■ EXERCISE DESCRIPTION ■
Copy out the rows, beginning with the line containing "Click the list layout toolbar icon" and continuing through the line containing "Looking at the", and nothing else.
# START OF MATERIAL FOR THE TASK
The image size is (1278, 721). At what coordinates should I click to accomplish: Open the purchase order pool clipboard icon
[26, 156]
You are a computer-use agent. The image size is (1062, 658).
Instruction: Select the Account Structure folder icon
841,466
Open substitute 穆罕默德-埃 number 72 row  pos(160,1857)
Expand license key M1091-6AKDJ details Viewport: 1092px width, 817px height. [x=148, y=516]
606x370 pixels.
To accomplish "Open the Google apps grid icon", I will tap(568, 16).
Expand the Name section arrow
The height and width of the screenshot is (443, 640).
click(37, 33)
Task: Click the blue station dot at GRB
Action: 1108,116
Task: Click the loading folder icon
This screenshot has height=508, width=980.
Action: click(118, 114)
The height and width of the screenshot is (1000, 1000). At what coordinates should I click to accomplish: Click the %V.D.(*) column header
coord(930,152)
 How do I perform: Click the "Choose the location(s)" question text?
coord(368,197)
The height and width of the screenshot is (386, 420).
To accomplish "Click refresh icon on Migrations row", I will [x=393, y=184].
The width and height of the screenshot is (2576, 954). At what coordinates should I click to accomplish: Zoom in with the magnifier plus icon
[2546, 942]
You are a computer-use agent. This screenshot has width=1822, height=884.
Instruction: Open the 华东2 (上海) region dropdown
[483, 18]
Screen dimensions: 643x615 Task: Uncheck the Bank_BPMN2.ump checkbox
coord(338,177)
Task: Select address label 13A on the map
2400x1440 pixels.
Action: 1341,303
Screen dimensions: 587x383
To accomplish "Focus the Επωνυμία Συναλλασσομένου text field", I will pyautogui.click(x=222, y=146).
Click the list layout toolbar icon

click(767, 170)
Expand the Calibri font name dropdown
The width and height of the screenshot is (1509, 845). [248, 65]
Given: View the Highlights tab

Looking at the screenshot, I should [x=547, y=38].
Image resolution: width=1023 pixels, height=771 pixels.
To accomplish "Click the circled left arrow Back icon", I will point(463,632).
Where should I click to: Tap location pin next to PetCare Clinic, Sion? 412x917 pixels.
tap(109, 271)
# END OF MATERIAL FOR THE TASK
■ EXERCISE RESULT ■
Click the list layout toolbar icon

click(767, 170)
Expand the Calibri font name dropdown
The width and height of the screenshot is (1509, 845). [248, 65]
Given: View the Highlights tab

Looking at the screenshot, I should [x=547, y=38].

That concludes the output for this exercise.